**WHAT IS REQUIRED**: Set down all the entries again, word for word.

BEGIN DATA SUPPLIED

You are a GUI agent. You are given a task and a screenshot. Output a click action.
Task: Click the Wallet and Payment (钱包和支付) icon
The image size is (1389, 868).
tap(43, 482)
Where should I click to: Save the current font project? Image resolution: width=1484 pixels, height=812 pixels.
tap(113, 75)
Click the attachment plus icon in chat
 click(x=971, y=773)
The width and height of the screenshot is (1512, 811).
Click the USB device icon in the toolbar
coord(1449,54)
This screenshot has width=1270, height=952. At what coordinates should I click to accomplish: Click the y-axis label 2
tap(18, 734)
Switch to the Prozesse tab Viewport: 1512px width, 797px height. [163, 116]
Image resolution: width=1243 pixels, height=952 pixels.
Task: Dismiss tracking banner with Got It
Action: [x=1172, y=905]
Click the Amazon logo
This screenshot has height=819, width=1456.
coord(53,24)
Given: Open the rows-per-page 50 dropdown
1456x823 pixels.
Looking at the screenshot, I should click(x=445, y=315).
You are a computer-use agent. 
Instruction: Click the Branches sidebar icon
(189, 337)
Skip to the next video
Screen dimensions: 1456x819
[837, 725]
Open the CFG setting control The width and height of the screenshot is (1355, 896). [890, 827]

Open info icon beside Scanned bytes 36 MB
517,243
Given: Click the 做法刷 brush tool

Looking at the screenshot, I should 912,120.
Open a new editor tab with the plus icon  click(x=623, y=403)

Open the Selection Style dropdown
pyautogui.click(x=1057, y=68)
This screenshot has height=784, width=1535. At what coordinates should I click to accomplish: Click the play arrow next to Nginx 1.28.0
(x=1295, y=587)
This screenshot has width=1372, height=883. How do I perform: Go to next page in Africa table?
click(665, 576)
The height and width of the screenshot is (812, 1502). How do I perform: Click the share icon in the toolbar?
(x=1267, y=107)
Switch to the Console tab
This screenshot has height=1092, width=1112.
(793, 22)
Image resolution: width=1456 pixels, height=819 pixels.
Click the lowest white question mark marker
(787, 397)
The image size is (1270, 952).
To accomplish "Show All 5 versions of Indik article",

END DATA SUPPLIED

**WRITTEN SOLUTION**:
You are a GUI agent. You are given a task and a screenshot. Output a click action.
Task: Click the Wallet and Payment (钱包和支付) icon
The image size is (1389, 868).
tap(43, 482)
Where should I click to: Save the current font project? Image resolution: width=1484 pixels, height=812 pixels.
tap(113, 75)
Click the attachment plus icon in chat
 click(x=971, y=773)
The width and height of the screenshot is (1512, 811).
Click the USB device icon in the toolbar
coord(1449,54)
This screenshot has width=1270, height=952. At what coordinates should I click to accomplish: Click the y-axis label 2
tap(18, 734)
Switch to the Prozesse tab Viewport: 1512px width, 797px height. [163, 116]
Image resolution: width=1243 pixels, height=952 pixels.
Task: Dismiss tracking banner with Got It
Action: [x=1172, y=905]
Click the Amazon logo
This screenshot has height=819, width=1456.
coord(53,24)
Given: Open the rows-per-page 50 dropdown
1456x823 pixels.
Looking at the screenshot, I should click(x=445, y=315).
You are a computer-use agent. 
Instruction: Click the Branches sidebar icon
(189, 337)
Skip to the next video
Screen dimensions: 1456x819
[837, 725]
Open the CFG setting control The width and height of the screenshot is (1355, 896). [890, 827]

Open info icon beside Scanned bytes 36 MB
517,243
Given: Click the 做法刷 brush tool

Looking at the screenshot, I should 912,120.
Open a new editor tab with the plus icon  click(x=623, y=403)

Open the Selection Style dropdown
pyautogui.click(x=1057, y=68)
This screenshot has height=784, width=1535. At what coordinates should I click to accomplish: Click the play arrow next to Nginx 1.28.0
(x=1295, y=587)
This screenshot has width=1372, height=883. How do I perform: Go to next page in Africa table?
click(665, 576)
The height and width of the screenshot is (812, 1502). How do I perform: Click the share icon in the toolbar?
(x=1267, y=107)
Switch to the Console tab
This screenshot has height=1092, width=1112.
(793, 22)
Image resolution: width=1456 pixels, height=819 pixels.
Click the lowest white question mark marker
(787, 397)
The image size is (1270, 952).
To accomplish "Show All 5 versions of Indik article",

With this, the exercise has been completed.